The patterned carpet and the young woman’s clothing with its embroidered borders and little pom-
poms are, in addition, stylishly orientalising while alluding to another fashionable trend within Romanticism.
Both Orientalism and Rococo painting were often coloured by eroticism.The latter is absent from Mother and
Child however, which is one reason why it is intriguing. Portraits apart, there is virtually no other painting
in Courbet’s entire oeuvre that is as chaste and warmly familial as Mother and Child. The painting provides a
contrast to The Hammock, which the painter submitted under the title The Dream to the Salon of 1845. The
latter is set in an isolated corner of a garden, much as in Mother and Child, or perhaps at the edge of woods that
vaguely echo Barbizon school painters’ evocations of the Fontainebleau Forest. Contrasting with Mother and
Child, however, The Hammock’s sleeping girl has undone her bodice, no doubt for relaxation, with the result
that her ample breasts and pointed nipples show through a filmy undergarment. Her entwined legs dangle over
the hammock’s side and her right arm stretches upwards, suggesting a tension in her body, the upper part of
which is precariously near the hammock’s edge. It takes but little effort to imagine the kind of dream she may
be having. Although the model here is less exposed than is the case for The Bacchante (Fig. 7) or Bather Sleeping
Beside a Brook (Fig. 8), this may be because The Hammock is a relatively plausible image but, equally, was not
subtle enough for the Salon jury of 1845, which rejected it.

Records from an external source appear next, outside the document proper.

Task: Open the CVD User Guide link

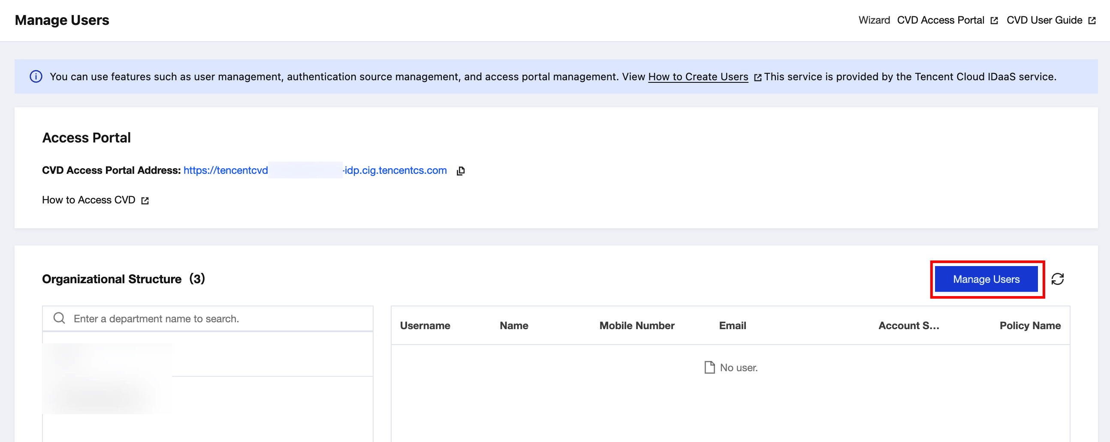Action: pyautogui.click(x=1044, y=20)
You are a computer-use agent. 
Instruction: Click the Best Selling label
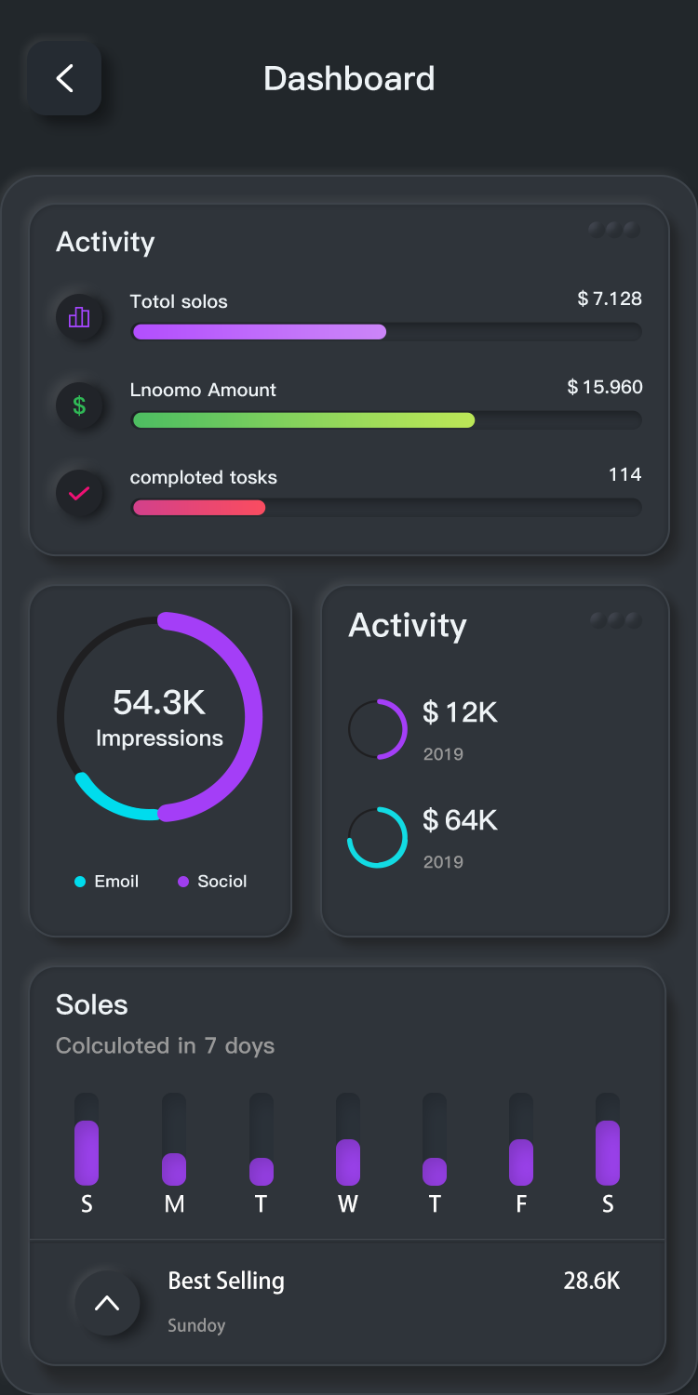pyautogui.click(x=226, y=1281)
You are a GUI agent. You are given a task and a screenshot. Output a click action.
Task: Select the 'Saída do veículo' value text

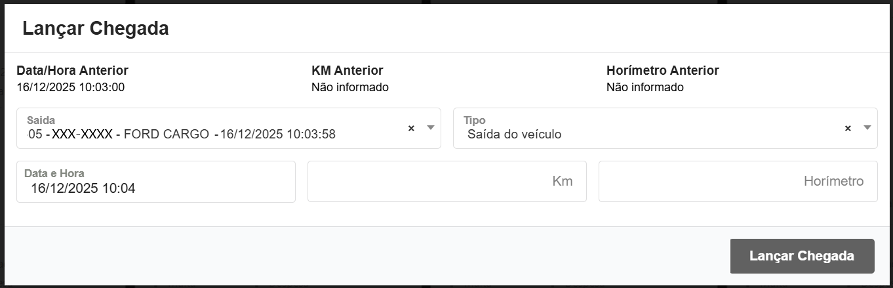[x=514, y=134]
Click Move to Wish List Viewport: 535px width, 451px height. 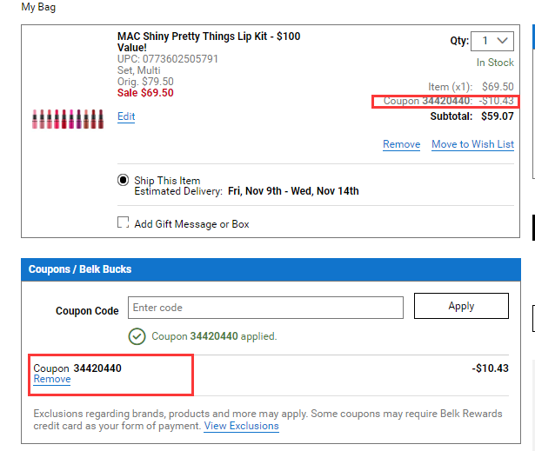click(472, 144)
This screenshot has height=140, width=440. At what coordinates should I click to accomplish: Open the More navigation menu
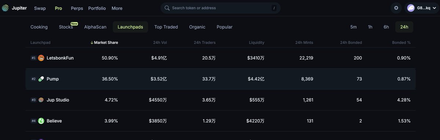coord(117,8)
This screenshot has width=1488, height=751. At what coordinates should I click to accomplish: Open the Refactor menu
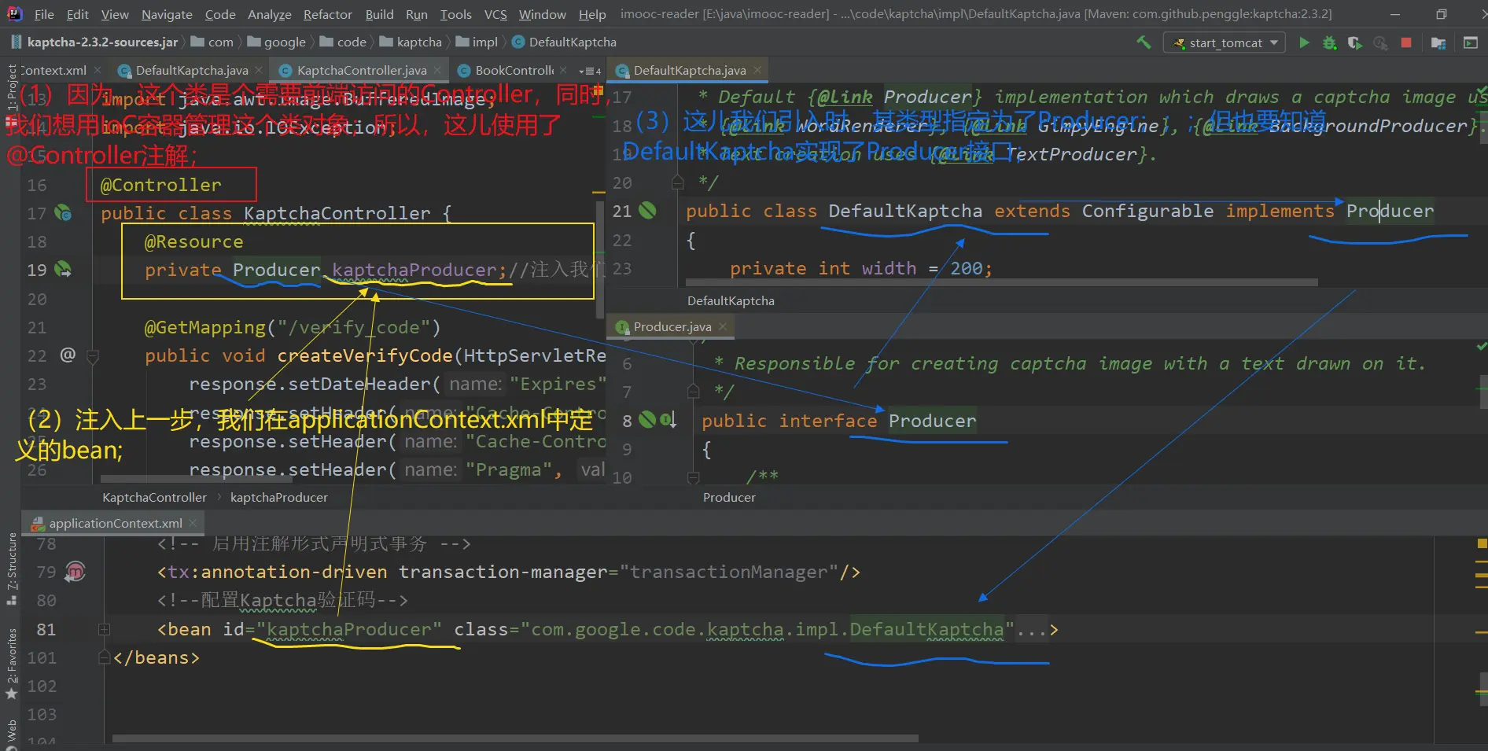click(327, 14)
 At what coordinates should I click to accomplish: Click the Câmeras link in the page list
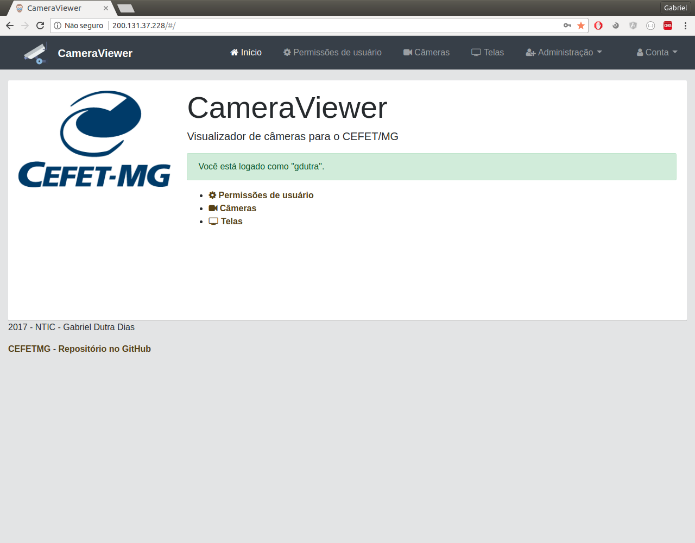[x=237, y=209]
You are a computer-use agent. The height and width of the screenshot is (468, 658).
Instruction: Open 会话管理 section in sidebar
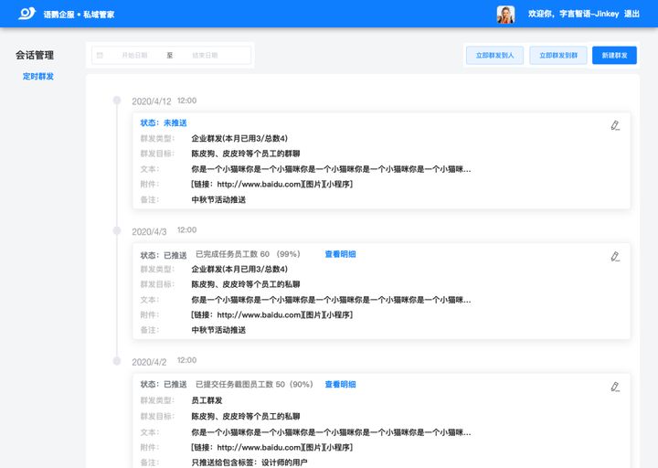[35, 56]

Whereas The Hammock is certainly an erotic fantasy, Mother and Child may be termed a domestic one. It appears
as if Courbet might have been exploring two sides to love. In any case, the comparison begs the question as to
Courbet’s attitude towards both love and women.This often raised question is due to the apparent blatancy and
promiscuous character of numerous later Courbet nudes. The potential is already evident in the 1840s, with
the Bacchante and the Bather Sleeping, but it becomes far more explicit thereafter. Mother and Child, however,
introduces a note of complexity to the conventional view that Courbet saw women merely as objects of desire.
This difference may, perhaps, be explained by Courbet’s biography.